Wednesday, June 28, 2006

The president's duty

Preznit, doing what he can to protect the Senate from itself.

A lawyer for the White House said that Mr. Bush was only doing his duty to uphold the Constitution. But Senator Arlen Specter, Republican of Pennsylvania and chairman of the Judiciary Committee, characterized the president's actions as a declaration that he "will do as he pleases," without regard to the laws passed by Congress.

"There's a real issue here as to whether the president may, in effect, cherry-pick the provisions he likes and exclude the ones he doesn't like," Mr. Specter said at a hearing.

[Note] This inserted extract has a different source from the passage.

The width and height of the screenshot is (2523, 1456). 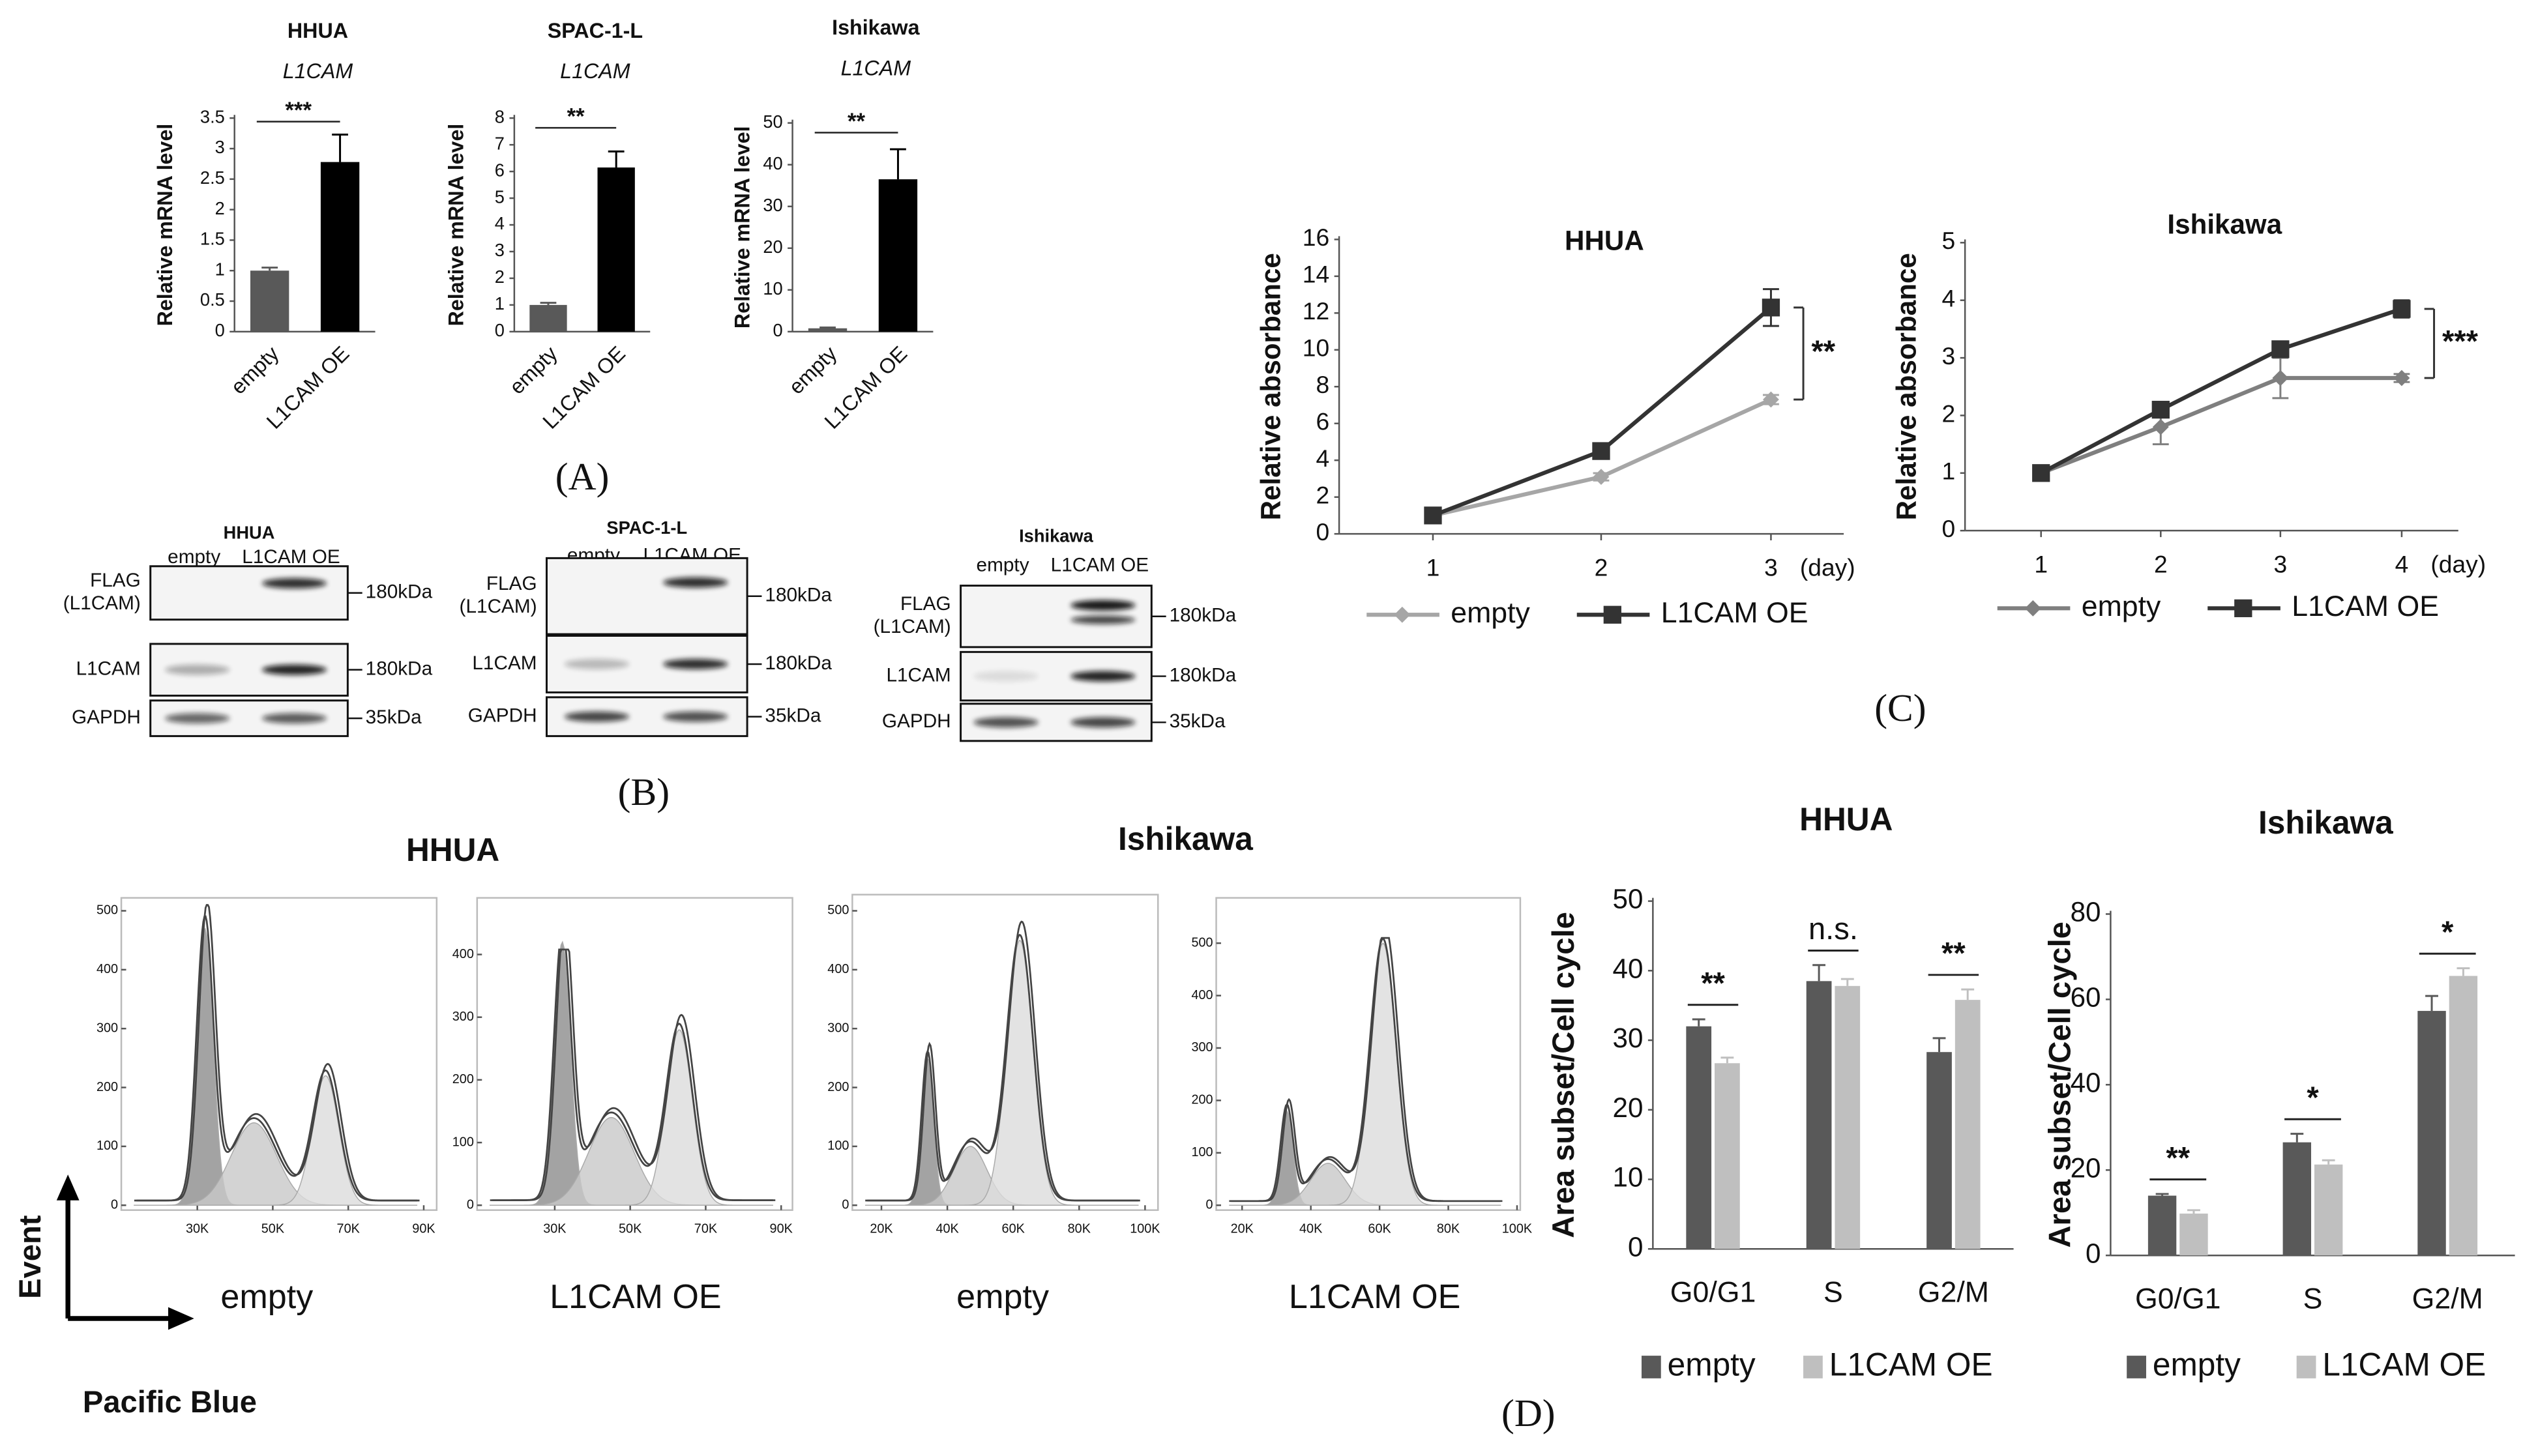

"Wouldn't it be better, as a matter of comity," he said, "for the president to have come to the Congress and said, 'I'd like to have this in the bill; I'd like to have these exceptions in the bill,' so that we could have considered that?"

Mr. Specter and others are particularly upset that Mr. Bush reserved the right to interpret the torture ban passed overwhelmingly by Congress, as well as Congressional oversight powers in the renewal of the Patriot Act.

Michelle Boardman, a deputy assistant attorney general, said the statements were "not an abuse of power."

Rather, Ms. Boardman said, the president has the responsibility to make sure the Constitution is upheld. He uses signing statements, she argued, to "save" statutes from being found unconstitutional. And he reserves the right, she said, only to raise questions about a law "that could in some unknown future application" be declared unconstitutional.

"It is often not at all the situation that the president doesn't intend to enact the bill," Ms. Boardman said.


"Often not at all." But I wonder what "unknown future application" of a law banning torture the Cheney administration has in mind.